Youcef SISSAOUI, président de l’INAD, a accepté d’écrire la postface de ce livre, reflet du monde ésotérique et de ses dérives. Il oeuvre lui-même depuis de longues années pour instituer une certaine déontologie au sein des arts divinatoires, pour obtenir de la part de l’Etat une reconnaissance de ces métiers afin qu’il puisse y avoir un contrôle de leur pratique et que les clients abusés puissent obtenir une condamnation des escrocs. En attendant, l’INAD n’hésite pas depuis de longues années à dénoncer et combattre les pratiques détestables de certains voyants, les escroqueries et les abus de toutes sortes. Enfin, par le biais d’un service juridique pointu, l’Inad aide psychologiquement et juridiquement les victimes de ces charlatans.

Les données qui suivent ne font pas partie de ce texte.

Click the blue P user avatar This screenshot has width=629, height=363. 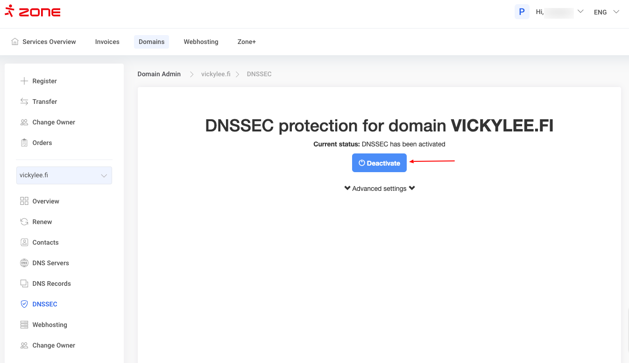click(522, 12)
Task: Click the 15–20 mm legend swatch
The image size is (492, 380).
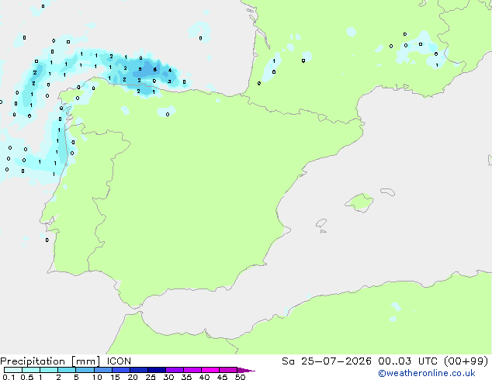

L’histoire de Rose-Anne est toute simple. C’est celle d’une femme devenue voyante un peu malgré elle, qui se lance dans le métier afin de stabiliser une situation précaire. Et qui pourrait la blâmer dans cette époque particulièrement difficile où la majorité des citoyens estiment que la solidarité est une affaire d’Etat et non l’œuvre quotidienne de chacun d’entre nous? Rose-Anne Vicari a toujours eu des dons, et petit à petit, elle les exerce à titre privé par le biais de la cartomancie. Et puis un jour, elle se sent prête pour tenter l’aventure qui consiste à faire de la voyance son métier. Las, elle découvre vite la réalité du milieu et de tout ce qui se trame dans l’univers de la voyance. Elle va connaître des situations invraisemblables, faites de manipulations et de mensonges. Une mare nauséabonde de charlatans qui oeuvrent sans vergogne dans le monde des arts divinatoires. Ce monde que l’Inad dénonce depuis plus de 25 ans. Rose-Anne Vicari est vite devenue un de ces nombreux pantins qui travaillent sous les ordres de dirigeants sans foi ni loi, de cabinets où tous les coups sont permis dans le seul but de faire du profit.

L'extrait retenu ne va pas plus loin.